爱?多么震撼又陌生的名词!虽然感受到那强烈的爱意,但亲耳听见,仍叫他震骇得不能自已。
他从来不懂人为何有爱,而他,为何爱上他?
“你要问我理由吗?”单若水柔声一笑。
他却摇了摇头。
“你是名人,如何抵抗得了这种压力?”
“单若水不知压力为何,我也不当自己是名人。你这么问,岂不矛盾?你不是不在乎世人舆论?而我的性子,你应该了解。”
他还是摇头。
“我不了解,我从来就不了解你;你神秘莫测,机智过人,你了解我,但是我自始至终就无法了解你。”
“所以你认为我爱的是蓉儿,我入秋月阁有企图,我会闪避你那一剑?”
雁子穿一顿。他无言以对。
“既然我的命已是你的了,我绝不回避。”他合起他的双手,逐渐暖化他冰冷的手心。
雁子容垂下头,忧声启口:“我无法原谅我自己……”
“何苦?我受之情愿。”他笑道。
雁子容摇摇头。
“我还欠你一个人情未还,居然对你下手……”
他的声音满是悔恨。
“你现在不是救了我吗?”单若水笑意更深。
雁子容抬起眼帘。
“杀了你再救你。如此作为。足以教我羞愧至死。”
单若水以指贴在他唇上,他深邃的瞳眸有笑意,更有浓郁深情。
“我们都死过一次,别再死了。”
雁子容拉下他的手,定睛望他,他的口吻坚定而执着——
“你死,我绝不独活。”
单若水笑了。
“所以为了让你好好活着,我绝不能死。”
雁子容深深的望着他,他的心从未感到如此扎实的满足与温暖。是,管他是男是女,管他是水是火,他再不能否认自己需要他、爱他。这红尘再复杂,这世态再混乱,他只要有这一瓢清水伴他同度此生,就算孤独也甘之如饴。雁子注定要仰赖水而生存。

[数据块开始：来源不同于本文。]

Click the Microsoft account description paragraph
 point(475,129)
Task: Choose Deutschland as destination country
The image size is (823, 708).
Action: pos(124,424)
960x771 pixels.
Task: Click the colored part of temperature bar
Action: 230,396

他主动的拥抱他,很深刻、很激情,甚至很霸道的吻他,将他的笑、他的温柔都吞没。他的冷化成火,他的倔酿成情,他的爱借着吻,只霸气的给他一个人。
单若水拥紧了他,吻紧了他。他知道,他绝对很热情。
卸下自己的披风披在他身上,单若水扶着他的肩。
“你跪得够久了,起得来吗?”
“你有伤在身。不必挂心我。”
“我的伤无碍,而且莫言妙手回春,我现在一点都不疼了。”单若水笑道。
雁子容垂下头,他的双顿泛红,眉间带愁。单若水再次托起他的下巴,凝望着那双美丽的眸子。
“别再为我的伤自责,好吗?”
雁子容点点头。
“我把自己的伤治好,好吗?”
雁子容沉默,再次点头。
“为我开心一点,好吗?”
雁子容望着他,看见他所熟悉的笑容。
“我还没见过你笑呢!”
“这世上没有人见过我笑过……”
“我知道,我要当第一个。”他笑得淘气。
雁子容却笑不出来。他早忘了人该有的情绪,喜怒哀乐他完全感受不到,但他明白,在他身上,他可以找到那个纯真的自己,是他让他死而复生。
“我答应你。”他允诺。
“回屋子去吧。”单若水扶他起身。
“前辈他……”
“上山采药了。”
“我想谢谢他。”
“你只要按时吃药,就是最好的谢礼了。”单若水笑道,牵着他的手入内。